Dynamics of Cognitive Heterogeneity: Investigating Behavioral Biases in Multi-Stage Supply Chains with LLM-Based Simulation
New study shows AI agents replicate human-like inefficiencies in supply chains, but information sharing helps.
A team of researchers has published a groundbreaking study at ACL 2026 that uses Large Language Models (LLMs) as simulated decision-makers in complex supply chain environments. The paper, titled 'Dynamics of Cognitive Heterogeneity: Investigating Behavioral Biases in Multi-Stage Supply Chains with LLM-Based Simulation,' introduces a scalable experimental paradigm that moves beyond traditional behavioral research limitations. By employing both DeepSeek and GPT agents within a Hierarchical Reasoning Framework, the researchers systematically varied reasoning sophistication across different supply chain tiers—manufacturers, distributors, and retailers—to study how cognitive diversity impacts collective outcomes.
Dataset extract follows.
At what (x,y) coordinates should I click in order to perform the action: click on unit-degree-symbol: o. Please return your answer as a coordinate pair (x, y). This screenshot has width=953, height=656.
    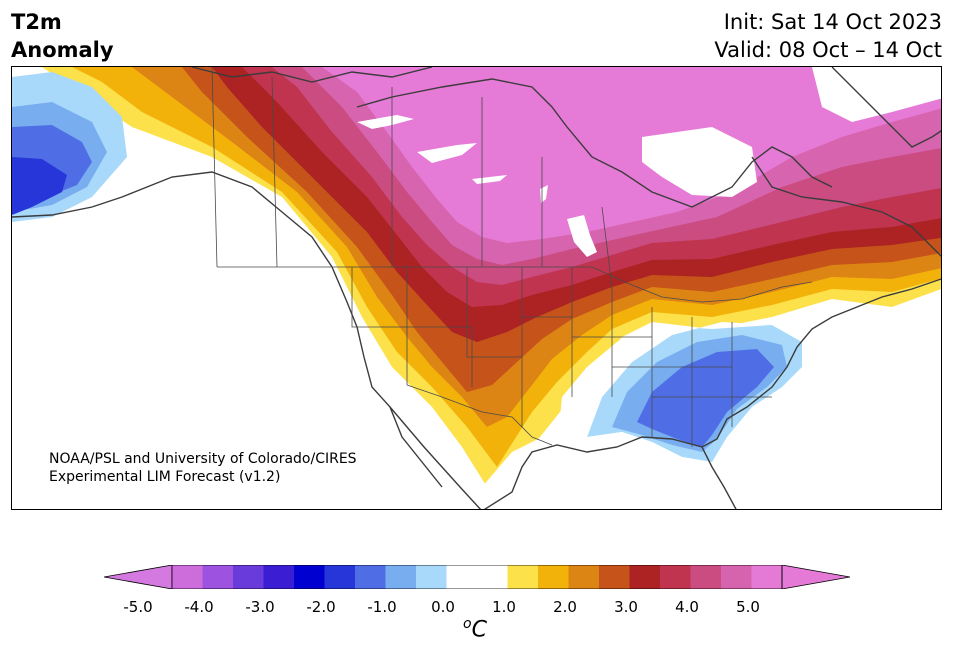
    Looking at the image, I should click on (468, 624).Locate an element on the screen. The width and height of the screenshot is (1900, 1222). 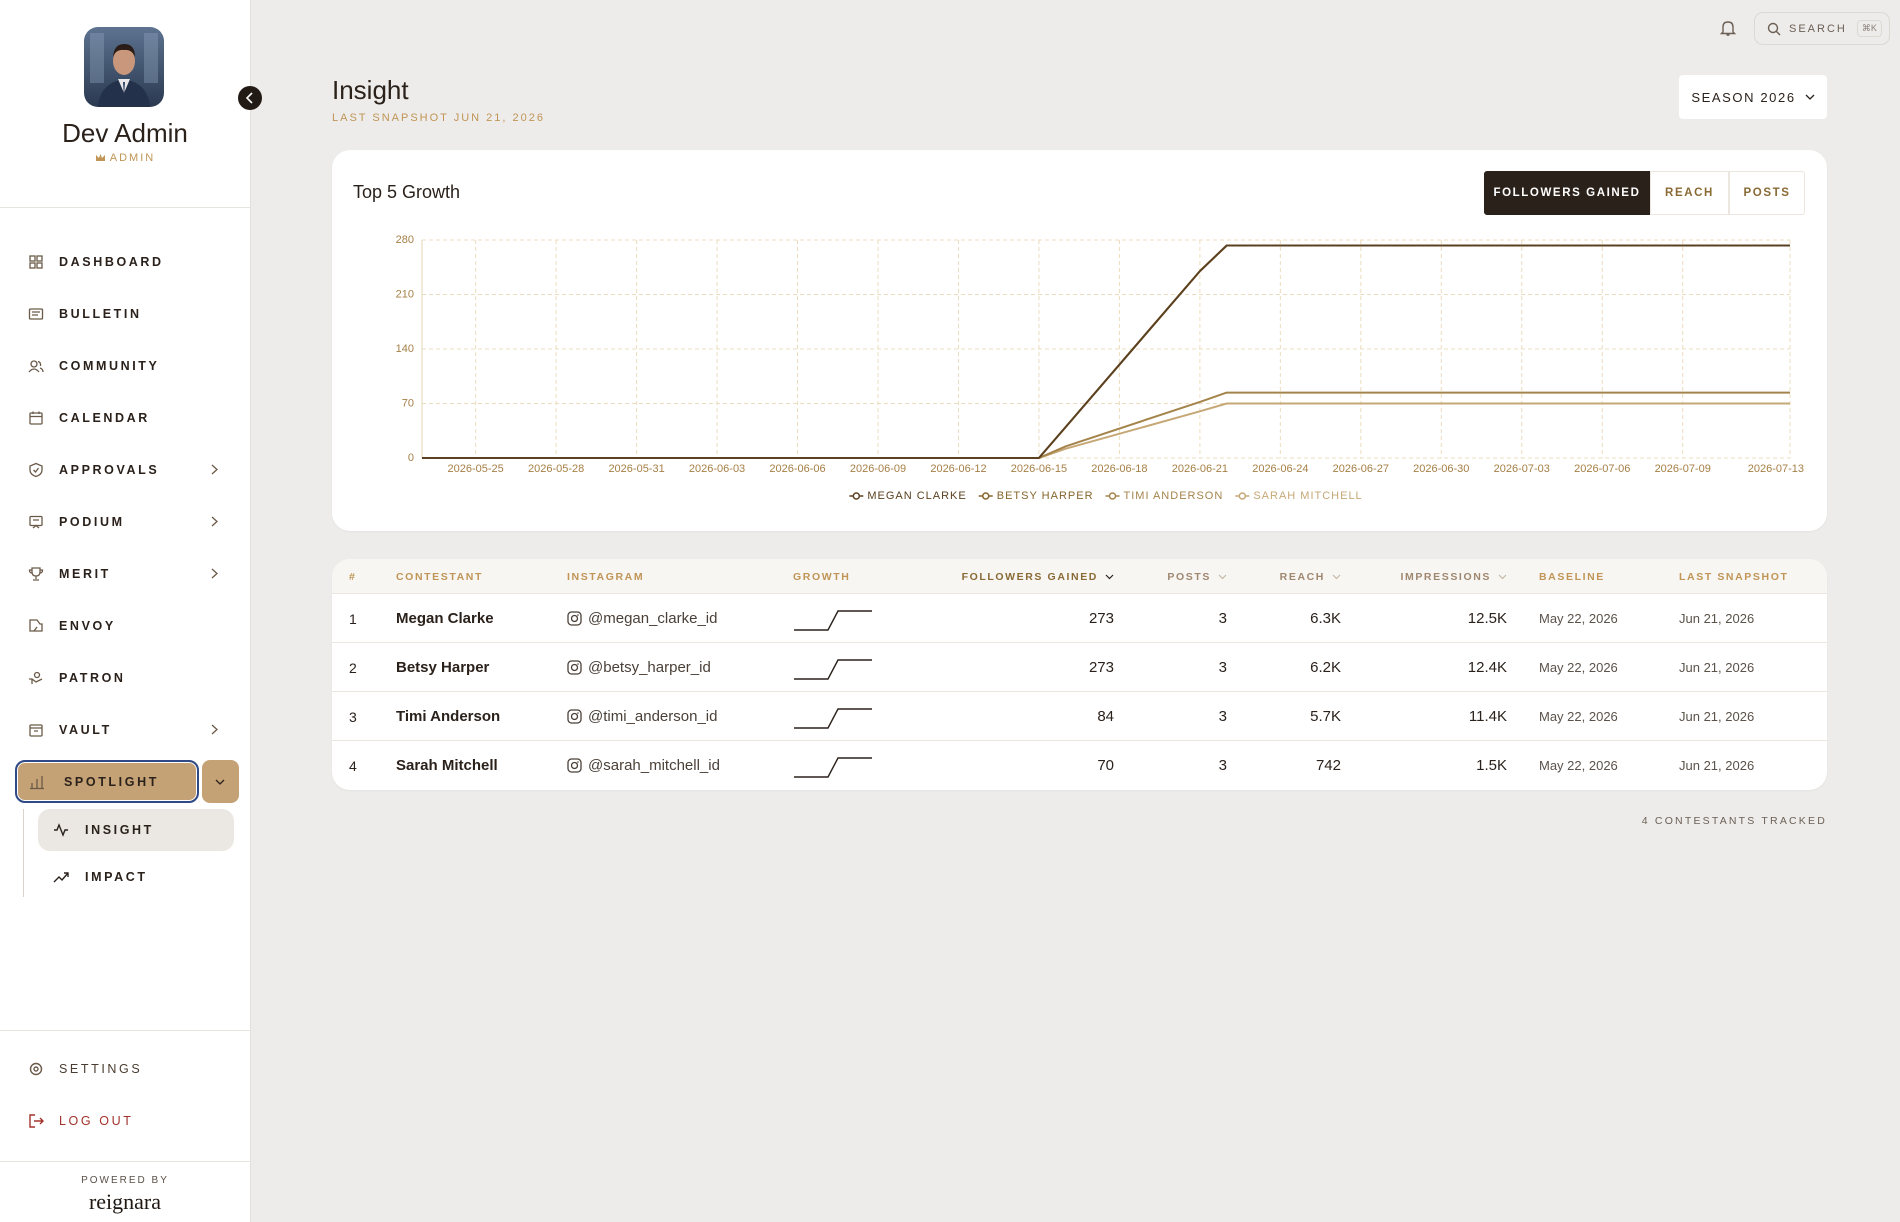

Through rigorously replicated simulations with statistical validation, the study found that LLM-based agents naturally exhibit human-like behavioral biases, including myopic decision-making and self-interested behaviors that exacerbate systemic inefficiencies like the bullwhip effect. However, the research demonstrated that structured information sharing between agents effectively mitigates these adverse effects, reducing inefficiency by measurable margins. This work represents a significant advancement in using AI agents as proxies for human decision-making in operational research, offering both a new methodological approach and practical insights for designing more resilient AI-enabled organizations. The findings suggest that while LLMs can replicate problematic human behaviors, they also provide a testbed for interventions that could improve real-world supply chain coordination.
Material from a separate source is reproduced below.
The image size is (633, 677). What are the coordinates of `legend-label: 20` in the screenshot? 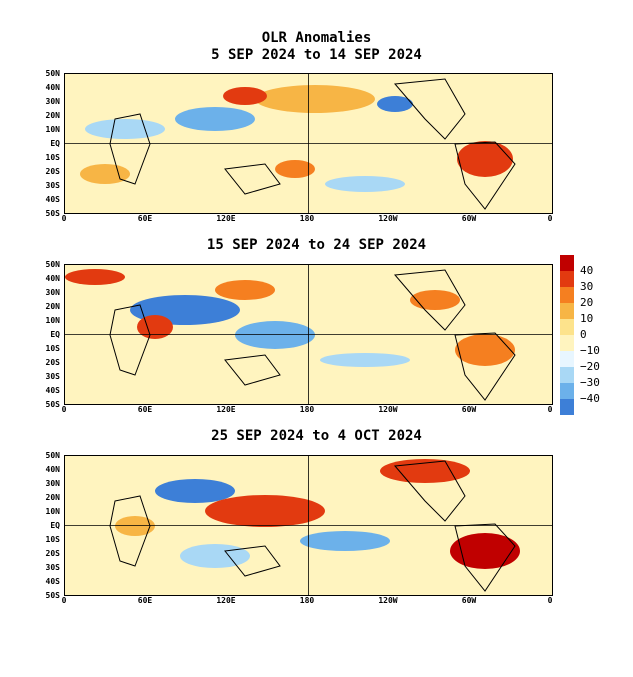 It's located at (587, 302).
- Study uses DeepSeek and GPT agents in multi-stage supply chain simulations with varying cognitive sophistication
- Agents exhibited human-like myopic and self-interested behaviors that worsened systemic inefficiencies
- Information sharing protocols between agents effectively mitigated adverse effects, offering practical organizational insights
Why It Matters
Provides a scalable method to test organizational interventions and understand AI-human coordination in complex operational environments.